Hello Good to be Home!
Check out the clever square loop made from copper pipes by scrolling down this link page to the “Unfair Transmitter.”
Hello Good to be Home!
Check out the clever square loop made from copper pipes by scrolling down this link page to the “Unfair Transmitter.”
http://www.techlib.com/electronics/amxmit.htm
For that matter the whole page is interesting.
Glad everybody’s back!
scwis says
Wow! Major Techlib update!
Mr. Wenzel has been busy. Techlib.com has always been a favorite of mine but I obviously haven’t been by there in quite some time.
Awesome!
Ermi Roos says
Wenzel update
I also had not seen the new Wenzel loop antenna design. It’s interesting, but I wouldn’t build it myself, largely because Wenzel’s transmitter design philosophy does not include any interest in high efficiency. If there is ever a need for a high-efficiency transmitter design, it is in Part 15 AM.
I built Wenzel’s “improved circuit” a few years ago, but I used a higher Q core for the output transformer. The recommended potcore has very low Q, although Wenzel says that it is high Q. With my improved transformer core, I got only about 16% efficiency. Wenzel’s original circuit would have given significantly less than 10% efficiency. Wenzel’s circuit has a transconductance modulator, which is very similar to the SSTRAN circuit. Replacing the output transformer with a capacitor input “L” network, like in the SSTAN, brought the efficiency percentage up into the 20s, which is still not very good. I will say that the modulation linearity with the transconductance modulator is very good. This must be why the SSTRAN has a reputation for very low audio distortion.

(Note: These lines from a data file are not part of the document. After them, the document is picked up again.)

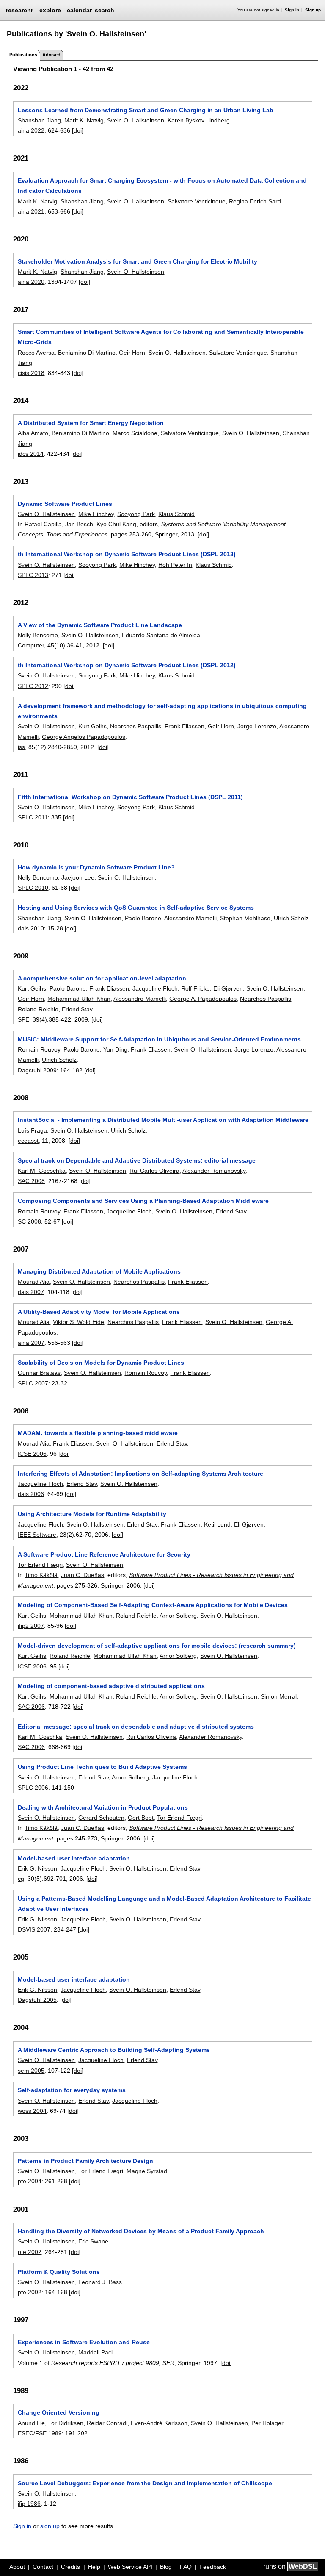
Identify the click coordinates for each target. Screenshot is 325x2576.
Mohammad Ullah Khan (78, 998)
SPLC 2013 (33, 575)
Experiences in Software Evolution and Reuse (84, 2342)
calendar (79, 10)
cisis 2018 (31, 372)
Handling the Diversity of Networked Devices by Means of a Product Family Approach (141, 2231)
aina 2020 (31, 281)
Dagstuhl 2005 (37, 1999)
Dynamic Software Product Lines (65, 503)
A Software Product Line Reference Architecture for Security (104, 1554)
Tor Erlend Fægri (40, 1564)
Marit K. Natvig (84, 120)
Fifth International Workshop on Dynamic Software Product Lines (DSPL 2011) (130, 797)
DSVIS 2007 (34, 1929)
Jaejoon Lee (77, 877)
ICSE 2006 (32, 1453)
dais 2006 (31, 1494)
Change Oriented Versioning (58, 2412)
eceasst (28, 1140)
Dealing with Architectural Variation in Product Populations (103, 1807)
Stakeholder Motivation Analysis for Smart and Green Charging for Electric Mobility (137, 261)
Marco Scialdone (135, 433)
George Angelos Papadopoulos (83, 736)
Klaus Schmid (176, 514)
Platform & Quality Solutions (59, 2271)
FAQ (186, 2566)
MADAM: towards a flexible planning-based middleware (98, 1433)
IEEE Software (37, 1534)
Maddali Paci (95, 2352)
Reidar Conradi (107, 2423)
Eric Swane (93, 2241)
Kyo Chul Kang (116, 524)
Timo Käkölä (41, 1574)
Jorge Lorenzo (256, 726)
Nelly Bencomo (38, 635)
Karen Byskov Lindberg (199, 120)
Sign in (292, 10)
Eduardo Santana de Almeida (161, 635)
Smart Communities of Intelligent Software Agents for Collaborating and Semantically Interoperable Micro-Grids (161, 336)
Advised (51, 54)
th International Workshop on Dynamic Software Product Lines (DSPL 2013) (127, 554)
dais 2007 (31, 1291)
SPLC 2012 (33, 686)
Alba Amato (33, 433)
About (17, 2566)
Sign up (313, 10)
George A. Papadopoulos (203, 998)
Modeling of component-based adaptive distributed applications (111, 1685)
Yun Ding (115, 1049)
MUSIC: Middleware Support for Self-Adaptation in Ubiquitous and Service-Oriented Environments (159, 1039)
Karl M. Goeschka (42, 1170)
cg (21, 1878)
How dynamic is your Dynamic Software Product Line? (96, 867)
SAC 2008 (31, 1180)
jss (21, 747)
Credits (70, 2566)
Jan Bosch (79, 524)
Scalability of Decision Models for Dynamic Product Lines (101, 1362)
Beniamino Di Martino (87, 352)
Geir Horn (132, 352)
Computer (31, 645)
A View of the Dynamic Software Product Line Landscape (100, 625)
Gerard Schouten (101, 1817)
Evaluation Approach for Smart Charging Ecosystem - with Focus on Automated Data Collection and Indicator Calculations (162, 185)
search (104, 10)
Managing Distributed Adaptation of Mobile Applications (99, 1271)
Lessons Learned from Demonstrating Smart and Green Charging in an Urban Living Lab (145, 110)
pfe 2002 (29, 2251)
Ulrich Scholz (291, 918)
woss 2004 (32, 2110)
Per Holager (267, 2423)
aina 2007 (31, 1342)
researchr (19, 10)
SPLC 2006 (33, 1787)
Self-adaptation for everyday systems (72, 2090)
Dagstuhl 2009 (37, 1070)
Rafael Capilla (43, 524)
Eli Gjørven (228, 988)
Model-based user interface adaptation (74, 1858)
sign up (50, 2526)
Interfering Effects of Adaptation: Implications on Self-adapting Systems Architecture (140, 1473)
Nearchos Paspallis (135, 726)
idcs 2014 (31, 453)
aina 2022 (31, 130)
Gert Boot (141, 1817)
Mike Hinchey (96, 514)
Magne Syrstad (147, 2171)
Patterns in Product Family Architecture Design (85, 2160)
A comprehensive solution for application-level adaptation (102, 978)
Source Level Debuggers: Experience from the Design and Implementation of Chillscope (145, 2483)
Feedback (212, 2566)
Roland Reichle (38, 1009)
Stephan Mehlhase (245, 918)
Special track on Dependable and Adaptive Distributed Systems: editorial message (137, 1160)
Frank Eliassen (184, 726)
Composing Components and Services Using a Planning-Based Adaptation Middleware (143, 1200)
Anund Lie (31, 2423)
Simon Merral (279, 1696)
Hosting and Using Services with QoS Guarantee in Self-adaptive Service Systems (136, 907)
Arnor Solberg (178, 1615)
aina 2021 (31, 211)
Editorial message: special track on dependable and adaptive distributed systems (136, 1726)
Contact (43, 2566)
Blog (166, 2566)
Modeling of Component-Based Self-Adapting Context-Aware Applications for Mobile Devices (153, 1605)
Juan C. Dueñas (82, 1574)
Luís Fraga (32, 1130)
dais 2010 (31, 928)
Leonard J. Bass (100, 2282)
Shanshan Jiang (39, 120)
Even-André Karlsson (159, 2423)
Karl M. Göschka (40, 1736)
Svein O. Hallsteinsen (135, 120)
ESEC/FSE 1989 (40, 2433)
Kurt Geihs (92, 726)
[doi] (77, 130)
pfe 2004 (29, 2181)
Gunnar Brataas (39, 1372)
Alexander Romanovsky (213, 1170)
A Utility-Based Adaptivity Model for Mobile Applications (99, 1311)
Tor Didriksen (65, 2423)
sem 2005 (31, 2070)
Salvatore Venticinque (197, 201)
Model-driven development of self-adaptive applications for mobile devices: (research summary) (157, 1645)
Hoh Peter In (175, 564)
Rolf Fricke (195, 988)
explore (50, 10)
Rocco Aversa (36, 352)
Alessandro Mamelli (190, 918)
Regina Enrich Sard (255, 201)
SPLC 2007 (33, 1383)
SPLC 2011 (33, 817)
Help (94, 2566)
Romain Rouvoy (39, 1049)
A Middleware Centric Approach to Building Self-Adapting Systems (114, 2049)
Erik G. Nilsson (37, 1868)
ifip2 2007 (31, 1625)
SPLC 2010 (33, 887)
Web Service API (130, 2566)
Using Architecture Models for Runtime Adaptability (92, 1513)
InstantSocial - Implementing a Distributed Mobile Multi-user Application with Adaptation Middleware (163, 1119)
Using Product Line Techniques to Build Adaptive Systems (102, 1766)
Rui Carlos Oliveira (154, 1170)
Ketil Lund (217, 1524)
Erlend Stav (77, 1009)
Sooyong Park (136, 514)
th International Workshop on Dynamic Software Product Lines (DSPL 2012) (127, 665)
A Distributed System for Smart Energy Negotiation (91, 422)
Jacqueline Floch (155, 988)
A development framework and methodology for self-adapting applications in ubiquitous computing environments (162, 710)
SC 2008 (29, 1221)
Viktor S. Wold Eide (78, 1322)
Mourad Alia (34, 1281)
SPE (23, 1019)
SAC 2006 (31, 1706)
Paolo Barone (143, 918)
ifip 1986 (29, 2503)
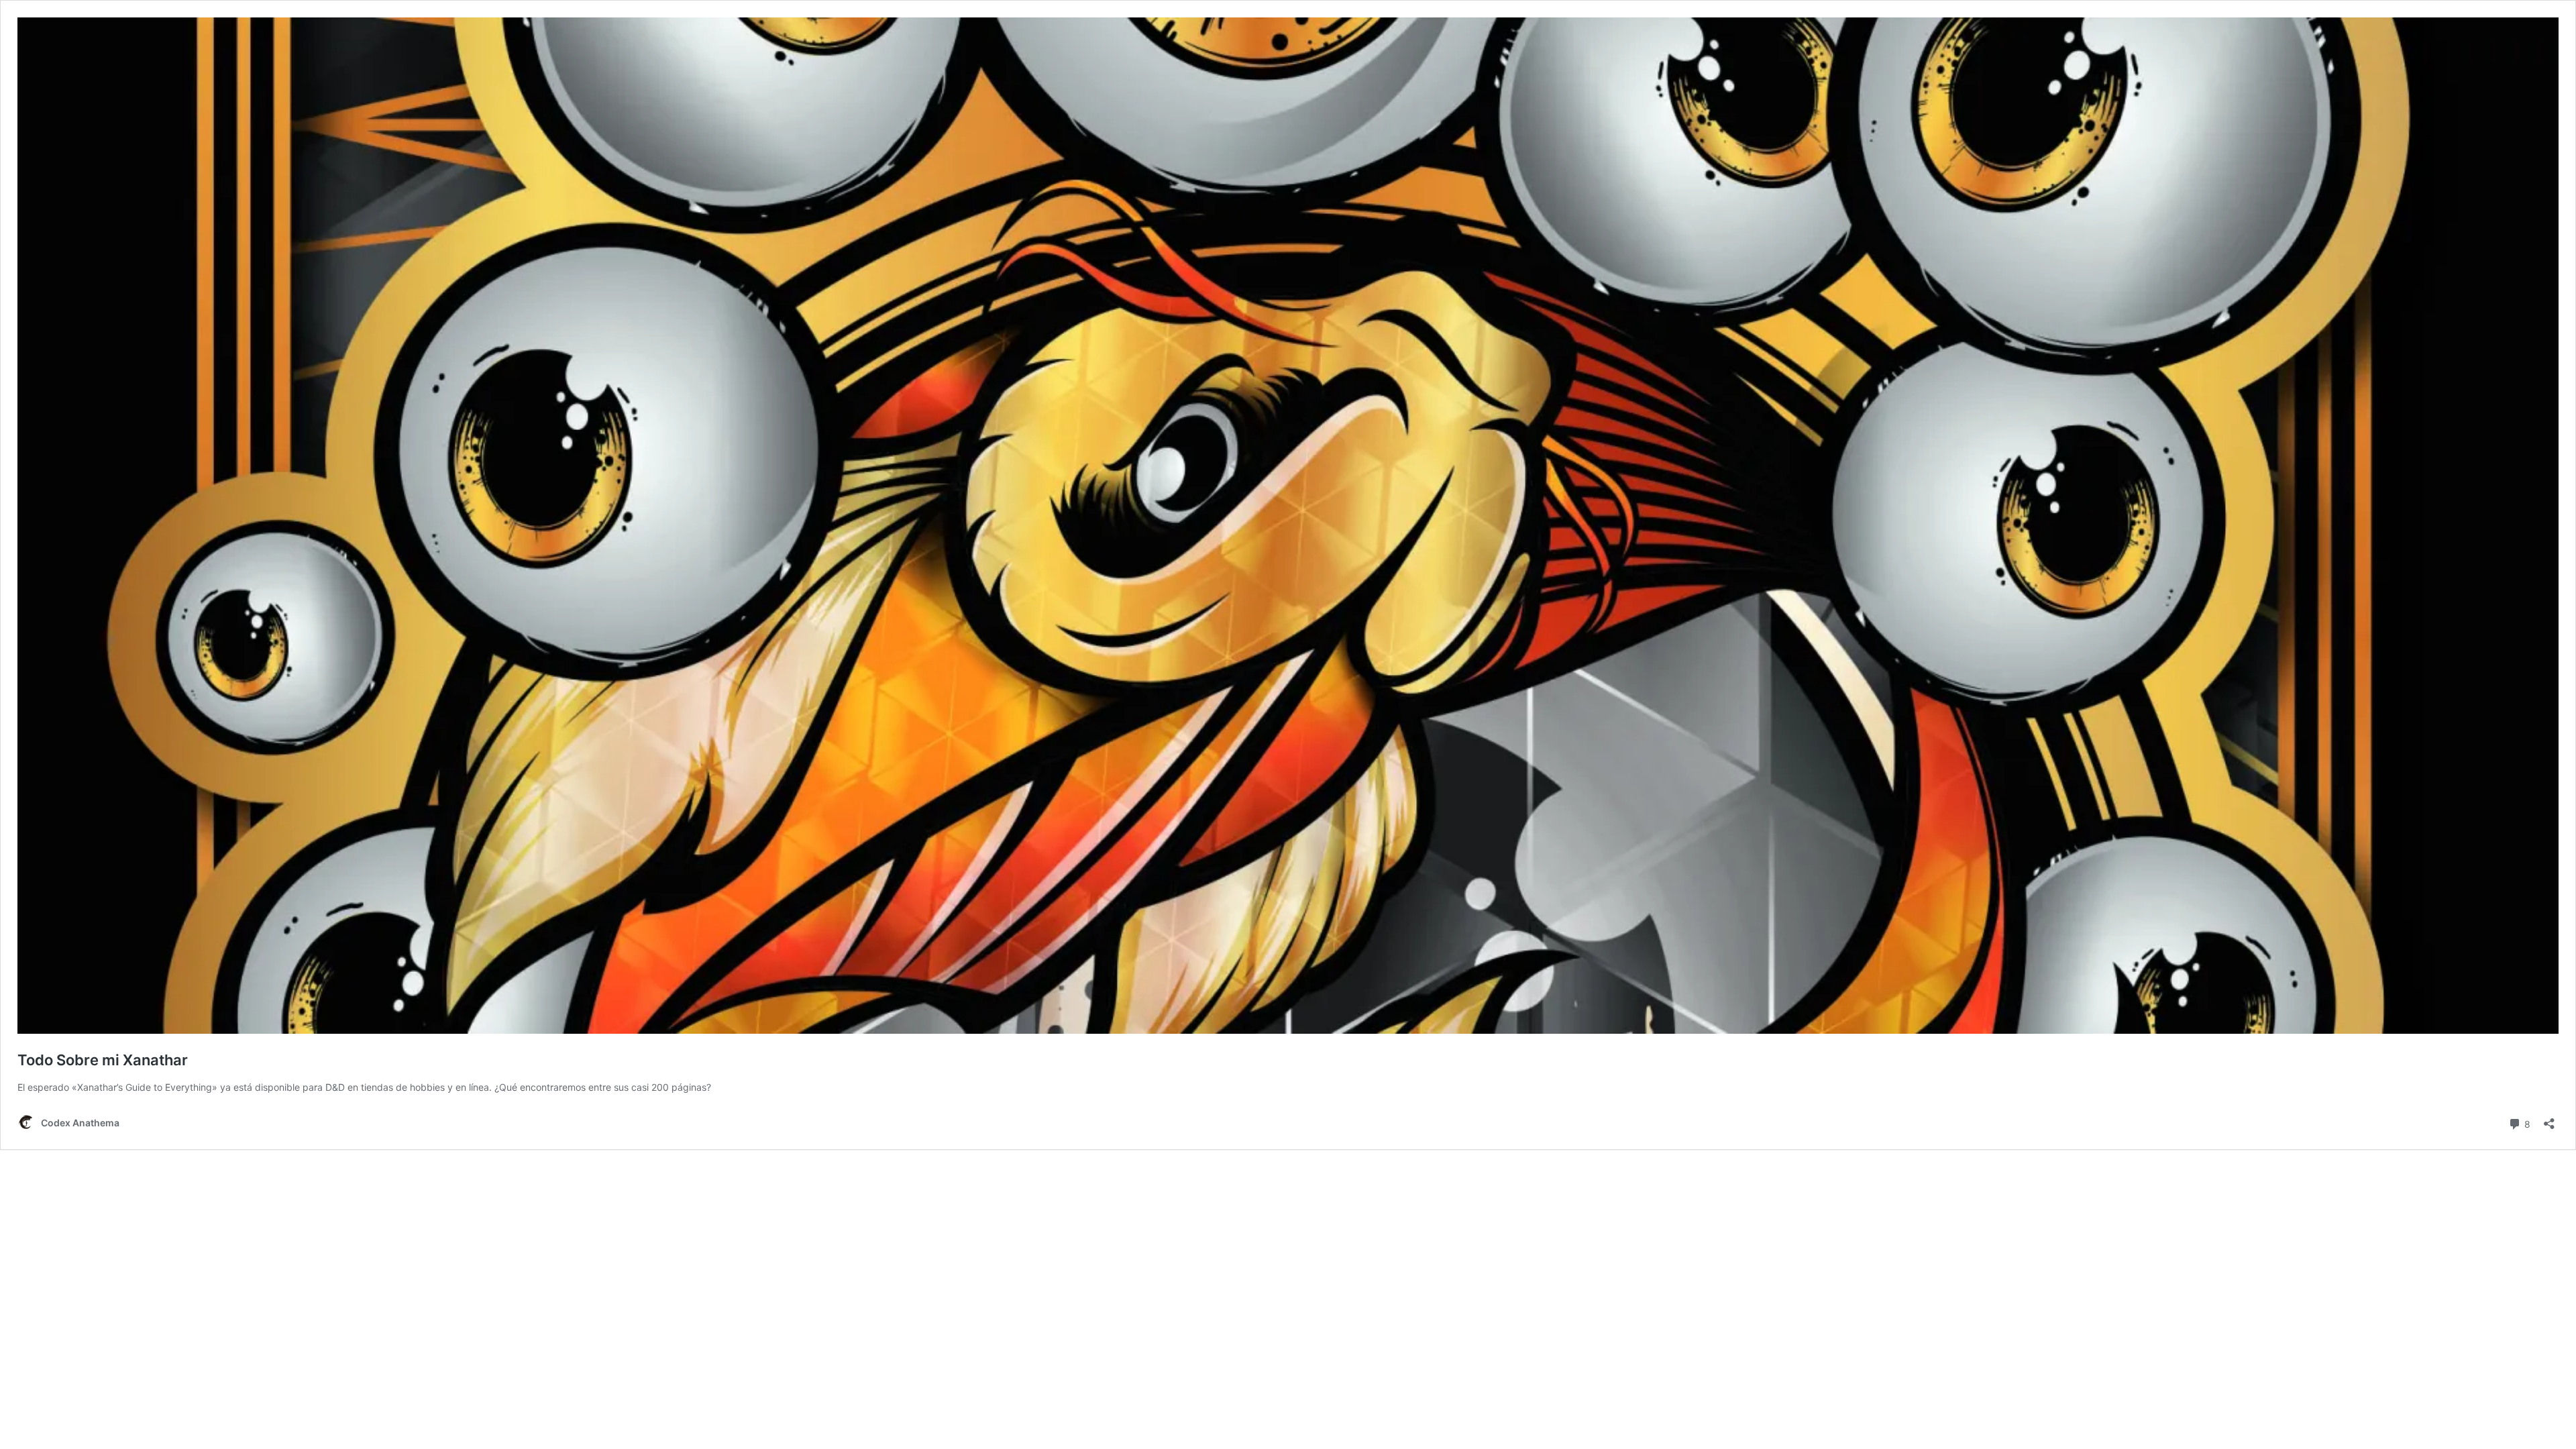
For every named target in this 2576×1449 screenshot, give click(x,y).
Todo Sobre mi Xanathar (102, 1060)
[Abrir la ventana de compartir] (2549, 1119)
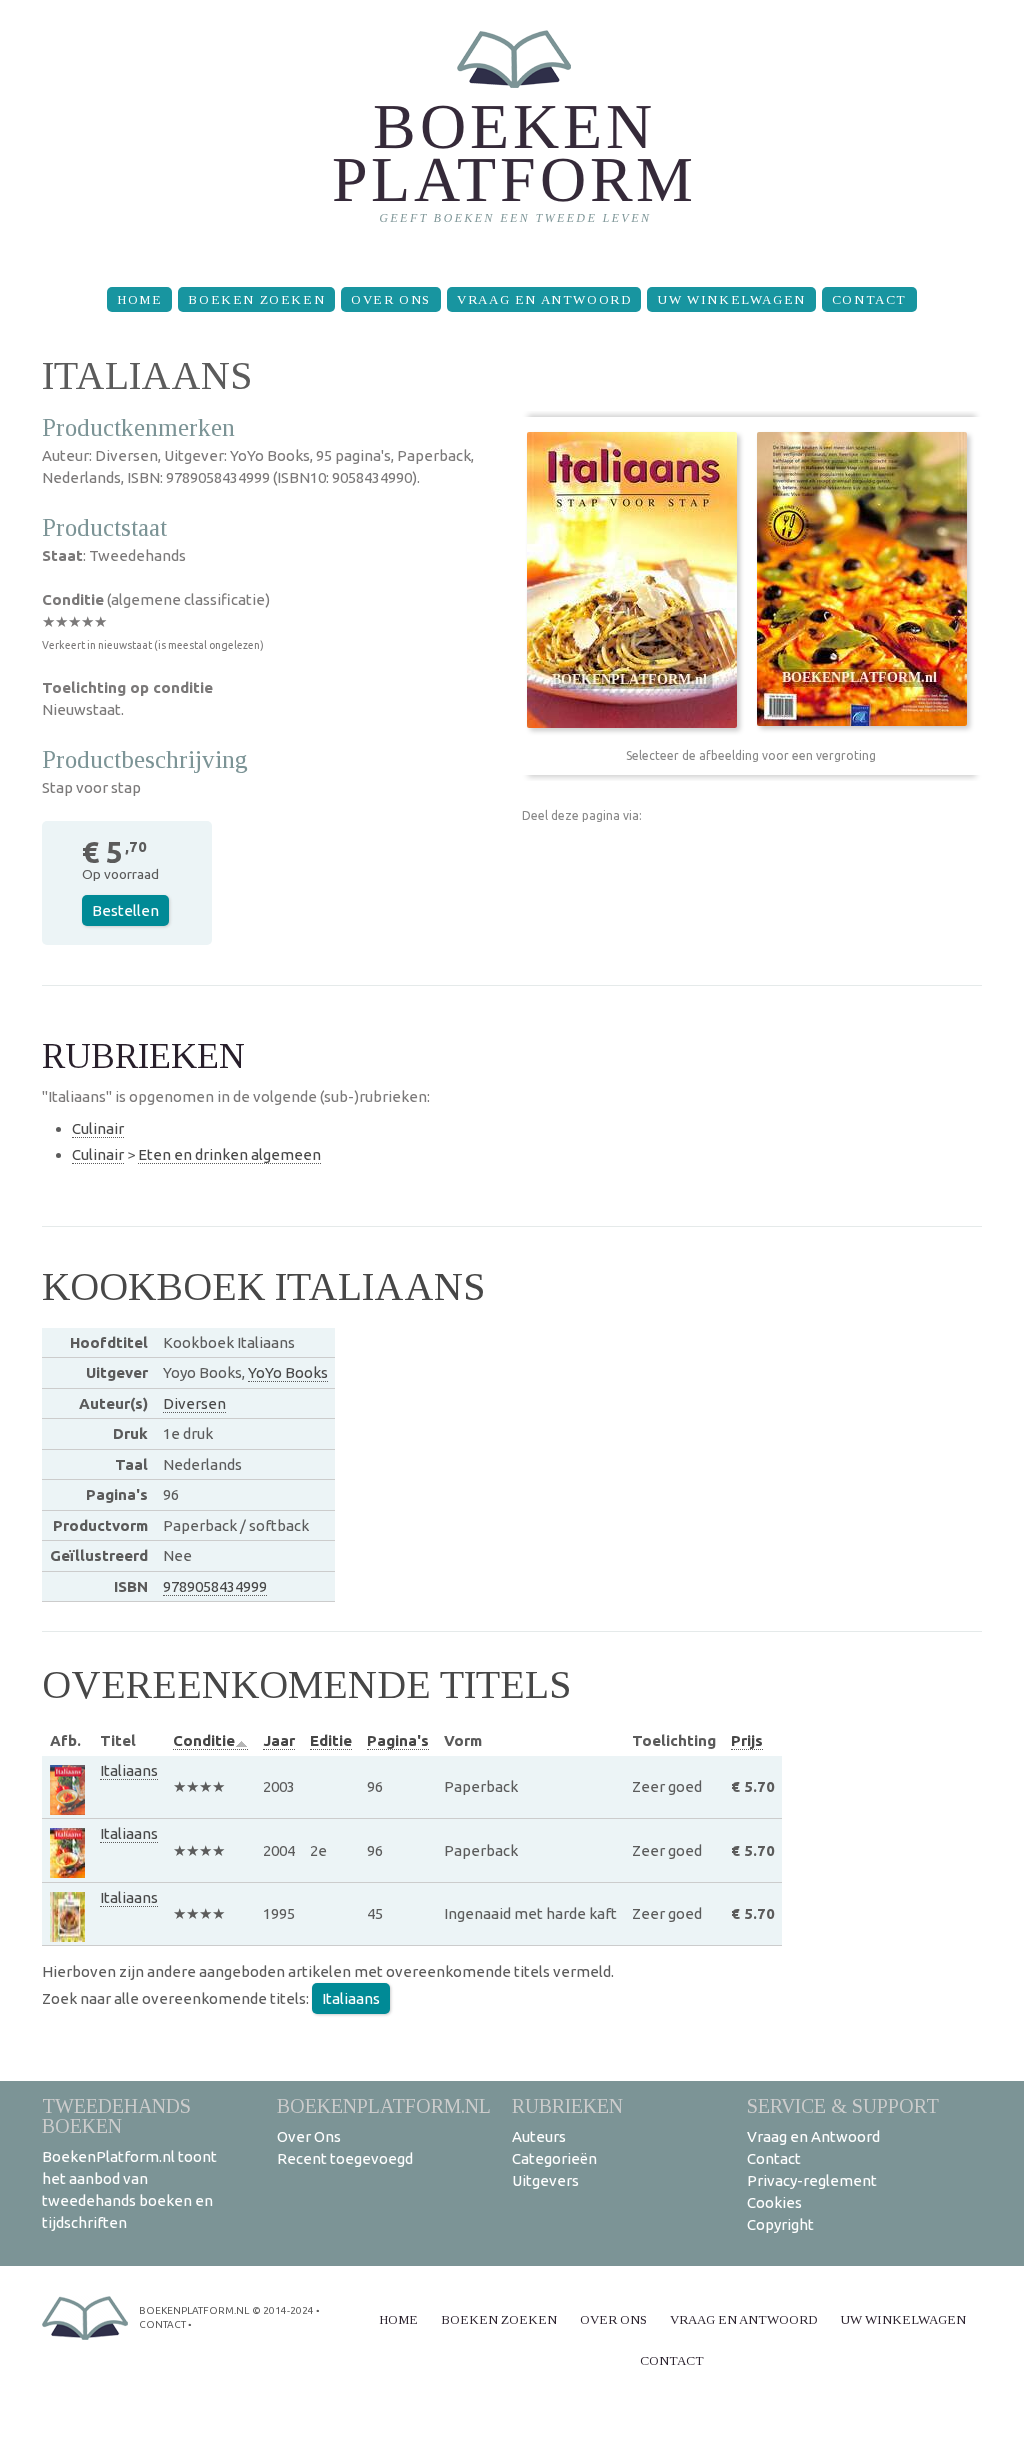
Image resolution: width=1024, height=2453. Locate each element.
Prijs (747, 1740)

Here is how I modified the circuit to get higher efficiency: I used the left-hand emitter follower transistor, and the transistor at its emitter, as a high-outout emitter follower that buffers the oscillator. I rewired the right-hand emitter follower transistor as a grounded-emitter class-C amplifier stage. I drove the class-C transistor stage with the buffered oscillator output. Operating the output stage in the class-C mode increased the efficiency to more than 50%. My modifications disabled the transconductance modulator, and I used a transformer-coupled collector modulator instead.
I gave only an outline of my modifications, and not the details. Please don’t attempt the modifications unless you understand electronic circuits.
Ermi Roos says
Antenna performance
I should point out that in my previous post, I was comparing the transmitter output with a high-Q output transformer with the transmitter output with an impedance matching network, but no loading coil. The secondary winding of the output transformer acts like a loading coil. The true comparison with an antenna connected to the transmiter output depend upon how the Q of the loading coil compares to the Q of the output transformer.
kk7cw says
Square Loop…Directional?
Just a note about the very interesting Loop Antenna design in the article. The major advantage I can see to this design is that it is slightly directional off of either face of the loop. Because the loop is very small in relationship to a full wave length at operational frequency, the signal would be very nearly omni-directional. The signal off the ends of the loop would “squashed in” very slightly. Adding “passive” loops at some distance from the radiating loop has the potential to add directionality to the array. the size and spacing of the passive loop would act very similar to the Yagi-Uda design used in amateur radio. Just some stuff to roll around in the brain cavity.